Portada: Monero Rapé
(17 de junio, 2026).- Pete Hegseth afirmó que Washington podría ampliar acciones contra organizaciones criminales en la región mediante una estrategia que integra capacidades militares e inteligencia.
Estados Unidos podría ampliar las operaciones contra organizaciones criminales en América Latina como parte de una estrategia regional que busca fortalecer la cooperación militar y de inteligencia para combatir a los cárteles, afirmó el secretario de Defensa estadounidense, Pete Hegseth.
El funcionario señaló que los ciudadanos estadounidenses deben esperar más acciones de este tipo en el futuro y defendió una política de seguridad que contempla el uso de capacidades militares para enfrentar amenazas vinculadas al narcotráfico y al crimen organizado transnacional.
Washington impulsa una coalición regional contra los cárteles
Las declaraciones forman parte de la estrategia conocida como Coalición Contra los Cárteles de las Américas (A3C), una iniciativa promovida por Estados Unidos para coordinar esfuerzos con gobiernos de Centroamérica y Sudamérica.
Según Hegseth, el proyecto busca integrar capacidades militares, labores de inteligencia y operaciones especiales para combatir organizaciones criminales que Washington ha clasificado como grupos terroristas extranjeros.
El secretario de Defensa dejó abierta la posibilidad de replicar operaciones similares a las realizadas recientemente en distintos puntos de la región.

Cambio de enfoque: de seguridad pública a amenaza militar
La estrategia plantea una transformación en la forma en que Estados Unidos aborda el combate al crimen organizado.
Bajo este esquema, los cárteles dejan de ser considerados exclusivamente un problema de seguridad pública para ser tratados como amenazas de carácter militar, una lógica que durante años fue utilizada por Washington en operaciones contra organizaciones extremistas en otras regiones del mundo.
Este enfoque contempla una participación más activa de fuerzas armadas y organismos de inteligencia en tareas que tradicionalmente recaían en agencias civiles y corporaciones policiales.
Hegseth retoma referencias a la Doctrina Monroe
Durante sus declaraciones, el funcionario también aludió a una reinterpretación de la Doctrina Monroe como parte de la estrategia estadounidense en el hemisferio occidental.

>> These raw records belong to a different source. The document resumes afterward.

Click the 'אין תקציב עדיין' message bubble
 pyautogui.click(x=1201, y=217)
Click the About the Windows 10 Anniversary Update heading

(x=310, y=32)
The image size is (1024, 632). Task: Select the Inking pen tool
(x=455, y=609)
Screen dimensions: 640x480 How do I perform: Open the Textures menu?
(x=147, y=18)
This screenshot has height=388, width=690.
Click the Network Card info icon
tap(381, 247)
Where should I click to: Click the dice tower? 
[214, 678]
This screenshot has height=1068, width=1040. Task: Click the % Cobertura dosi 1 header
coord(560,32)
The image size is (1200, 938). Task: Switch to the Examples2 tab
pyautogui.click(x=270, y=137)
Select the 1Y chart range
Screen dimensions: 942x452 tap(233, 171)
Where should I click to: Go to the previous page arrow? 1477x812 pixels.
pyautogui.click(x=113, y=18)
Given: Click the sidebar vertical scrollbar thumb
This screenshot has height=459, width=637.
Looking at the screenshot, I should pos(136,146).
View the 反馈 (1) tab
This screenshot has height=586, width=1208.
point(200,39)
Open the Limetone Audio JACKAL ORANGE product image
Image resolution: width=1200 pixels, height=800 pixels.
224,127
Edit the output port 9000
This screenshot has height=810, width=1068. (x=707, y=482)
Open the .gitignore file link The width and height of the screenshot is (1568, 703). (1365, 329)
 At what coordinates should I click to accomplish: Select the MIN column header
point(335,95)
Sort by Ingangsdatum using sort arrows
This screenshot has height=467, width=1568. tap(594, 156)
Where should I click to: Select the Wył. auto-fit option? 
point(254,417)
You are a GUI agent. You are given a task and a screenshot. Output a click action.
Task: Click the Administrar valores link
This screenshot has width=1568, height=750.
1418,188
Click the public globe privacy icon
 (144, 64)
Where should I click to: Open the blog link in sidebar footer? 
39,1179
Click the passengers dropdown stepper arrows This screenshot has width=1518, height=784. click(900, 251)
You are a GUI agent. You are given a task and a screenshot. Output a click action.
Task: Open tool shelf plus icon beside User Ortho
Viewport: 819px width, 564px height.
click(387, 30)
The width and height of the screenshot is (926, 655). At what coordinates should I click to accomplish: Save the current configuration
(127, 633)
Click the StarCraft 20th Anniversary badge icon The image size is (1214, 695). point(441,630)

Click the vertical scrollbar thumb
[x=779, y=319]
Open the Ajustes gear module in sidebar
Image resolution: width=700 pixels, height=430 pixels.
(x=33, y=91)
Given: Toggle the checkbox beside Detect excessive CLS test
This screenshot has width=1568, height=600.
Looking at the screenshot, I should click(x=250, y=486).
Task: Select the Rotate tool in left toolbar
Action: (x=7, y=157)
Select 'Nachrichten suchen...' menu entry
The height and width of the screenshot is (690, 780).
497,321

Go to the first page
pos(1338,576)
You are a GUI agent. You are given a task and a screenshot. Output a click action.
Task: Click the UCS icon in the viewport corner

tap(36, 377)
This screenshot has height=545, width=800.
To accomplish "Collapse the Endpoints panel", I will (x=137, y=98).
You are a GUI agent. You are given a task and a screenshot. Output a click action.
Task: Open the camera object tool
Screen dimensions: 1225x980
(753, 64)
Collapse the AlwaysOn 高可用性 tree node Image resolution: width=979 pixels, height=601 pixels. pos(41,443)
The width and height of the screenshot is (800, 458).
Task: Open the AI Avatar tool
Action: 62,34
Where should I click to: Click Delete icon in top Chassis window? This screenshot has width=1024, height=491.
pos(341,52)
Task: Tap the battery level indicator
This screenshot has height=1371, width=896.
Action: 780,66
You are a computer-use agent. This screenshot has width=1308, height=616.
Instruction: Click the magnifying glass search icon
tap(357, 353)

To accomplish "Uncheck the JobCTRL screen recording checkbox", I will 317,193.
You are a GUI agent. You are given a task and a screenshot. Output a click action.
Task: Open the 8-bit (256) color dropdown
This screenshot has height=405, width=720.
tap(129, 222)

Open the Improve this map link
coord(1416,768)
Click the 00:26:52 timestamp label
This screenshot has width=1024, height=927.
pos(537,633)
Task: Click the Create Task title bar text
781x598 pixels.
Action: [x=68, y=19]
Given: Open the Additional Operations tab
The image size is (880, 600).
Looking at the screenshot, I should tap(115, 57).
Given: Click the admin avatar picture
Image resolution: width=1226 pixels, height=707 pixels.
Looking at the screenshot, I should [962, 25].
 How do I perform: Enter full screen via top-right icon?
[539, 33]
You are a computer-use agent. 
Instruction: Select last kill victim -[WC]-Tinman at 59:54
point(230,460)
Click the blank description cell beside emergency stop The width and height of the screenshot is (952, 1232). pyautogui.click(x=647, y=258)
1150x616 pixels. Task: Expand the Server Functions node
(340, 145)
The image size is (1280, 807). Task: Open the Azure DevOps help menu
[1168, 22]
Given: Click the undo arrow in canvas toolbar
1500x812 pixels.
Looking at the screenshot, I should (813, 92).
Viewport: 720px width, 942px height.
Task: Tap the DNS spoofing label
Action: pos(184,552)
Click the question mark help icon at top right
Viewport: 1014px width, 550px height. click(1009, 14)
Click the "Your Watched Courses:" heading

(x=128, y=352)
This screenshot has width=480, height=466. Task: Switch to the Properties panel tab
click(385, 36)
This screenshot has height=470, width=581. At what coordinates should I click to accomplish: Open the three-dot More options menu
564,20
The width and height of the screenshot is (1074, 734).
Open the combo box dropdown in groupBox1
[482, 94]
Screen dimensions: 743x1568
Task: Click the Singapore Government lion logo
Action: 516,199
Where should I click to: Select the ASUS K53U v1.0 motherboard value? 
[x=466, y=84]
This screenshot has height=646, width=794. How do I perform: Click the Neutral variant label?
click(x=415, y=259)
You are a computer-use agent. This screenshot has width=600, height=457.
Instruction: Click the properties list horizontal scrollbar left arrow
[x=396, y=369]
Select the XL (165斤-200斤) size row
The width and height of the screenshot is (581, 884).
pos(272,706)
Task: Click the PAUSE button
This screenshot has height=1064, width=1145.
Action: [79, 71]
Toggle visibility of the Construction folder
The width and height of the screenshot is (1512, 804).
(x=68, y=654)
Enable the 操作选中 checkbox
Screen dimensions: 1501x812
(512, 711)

Según explicó, esta visión busca fortalecer la capacidad de respuesta de Estados Unidos frente a amenazas consideradas prioritarias para su seguridad nacional y para la estabilidad regional.
Surgen cuestionamientos sobre soberanía e intervención
El anuncio reactivó el debate sobre los límites de la participación estadounidense en asuntos de seguridad dentro de América Latina.
Diversos analistas y actores políticos han advertido que una expansión de operaciones militares podría generar tensiones diplomáticas y cuestionamientos relacionados con la soberanía de los países involucrados.
También han señalado la necesidad de mantener mecanismos de supervisión, transparencia y apego al derecho internacional en cualquier acción que implique intervención militar fuera del territorio estadounidense.
Washington defiende la estrategia
El gobierno de Estados Unidos sostiene que estas medidas buscan contener el tráfico de drogas, debilitar organizaciones criminales transnacionales y reducir amenazas que afectan directamente su seguridad interna.
Sin embargo, el alcance de las futuras operaciones y el papel que desempeñarán los gobiernos latinoamericanos continúan siendo objeto de debate.
Mientras Washington impulsa una nueva etapa de cooperación militar regional, persisten las interrogantes sobre sus consecuencias políticas, diplomáticas y geopolíticas para América Latina.